Orphans of Apollo is a 2008 documentary film analyzing the embryonic private spaceflight movement of the turn of the millennium, through MirCorp's attempt to privatize and save the Mir space station.

==Synopsis==
Orphans of Apollo is a documentary film, covering the period in human spaceflight from the conclusion of NASA's Apollo Moon program to shortly after the Soviet Union's dissolution. A group of entrepreneurs, including Walt Anderson, Richard Branson, Tom Clancy, Jeffrey Manber, and Rick Tumlinson, grew up during the early Space Age. The sudden halt to rapid progress when that era closes then disappointed them — as the film's title indicates, they were "orphan[ed by] Apollo['s]" cancellation. When the Russian government decides that it no longer needs the soon-to-deorbit Mir space station, they hope to purchase the station with Walter Anderson's money and boost it to safety as a private space station.

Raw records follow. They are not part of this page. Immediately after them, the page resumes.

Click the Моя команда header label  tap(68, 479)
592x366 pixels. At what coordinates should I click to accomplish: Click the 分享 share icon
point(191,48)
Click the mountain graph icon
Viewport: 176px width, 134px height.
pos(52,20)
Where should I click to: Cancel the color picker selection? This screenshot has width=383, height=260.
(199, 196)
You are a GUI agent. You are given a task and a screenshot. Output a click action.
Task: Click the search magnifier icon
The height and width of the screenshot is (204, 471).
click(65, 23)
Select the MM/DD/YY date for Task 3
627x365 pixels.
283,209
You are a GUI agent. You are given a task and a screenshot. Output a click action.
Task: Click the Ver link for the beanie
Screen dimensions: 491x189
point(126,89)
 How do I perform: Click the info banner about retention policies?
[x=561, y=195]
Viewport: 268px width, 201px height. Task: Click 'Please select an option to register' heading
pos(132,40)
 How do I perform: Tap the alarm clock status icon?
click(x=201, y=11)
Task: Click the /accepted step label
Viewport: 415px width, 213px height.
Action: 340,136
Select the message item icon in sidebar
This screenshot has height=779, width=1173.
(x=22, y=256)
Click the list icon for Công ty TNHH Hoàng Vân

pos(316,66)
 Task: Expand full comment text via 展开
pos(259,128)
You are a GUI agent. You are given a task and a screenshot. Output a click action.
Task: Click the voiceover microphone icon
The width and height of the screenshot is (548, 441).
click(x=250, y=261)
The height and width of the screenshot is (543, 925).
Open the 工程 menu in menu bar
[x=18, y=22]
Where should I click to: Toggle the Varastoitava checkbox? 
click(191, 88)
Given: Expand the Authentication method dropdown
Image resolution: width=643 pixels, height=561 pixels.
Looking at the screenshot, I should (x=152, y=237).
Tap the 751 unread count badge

However, the plan requires extensive cooperation. The Russian government must agree to sell the station to once-enemy foreigners. American government agencies must agree to license and perform a space mission that boosts the station to safety — thereby creating a non-governmental competitor to their services. With limited money, the entrepreneurs cannot coordinate all the players before time runs out and the space station deorbits.

== Production ==
The film combines archival Russian film footage, archival NASA film footage, IMAX footage, and original interviews with major players in the project. It was produced by Michael Potter, co-directed by Potter and Becky Neiman, and edited by Todd Jones.

== Reception ==
In honor of the 50th anniversary of the Smithsonian Institution's space collections, an exclusive screening of Orphans of Apollo was shown in the National Air and Space Museum’s Lockheed Martin IMAX Theater.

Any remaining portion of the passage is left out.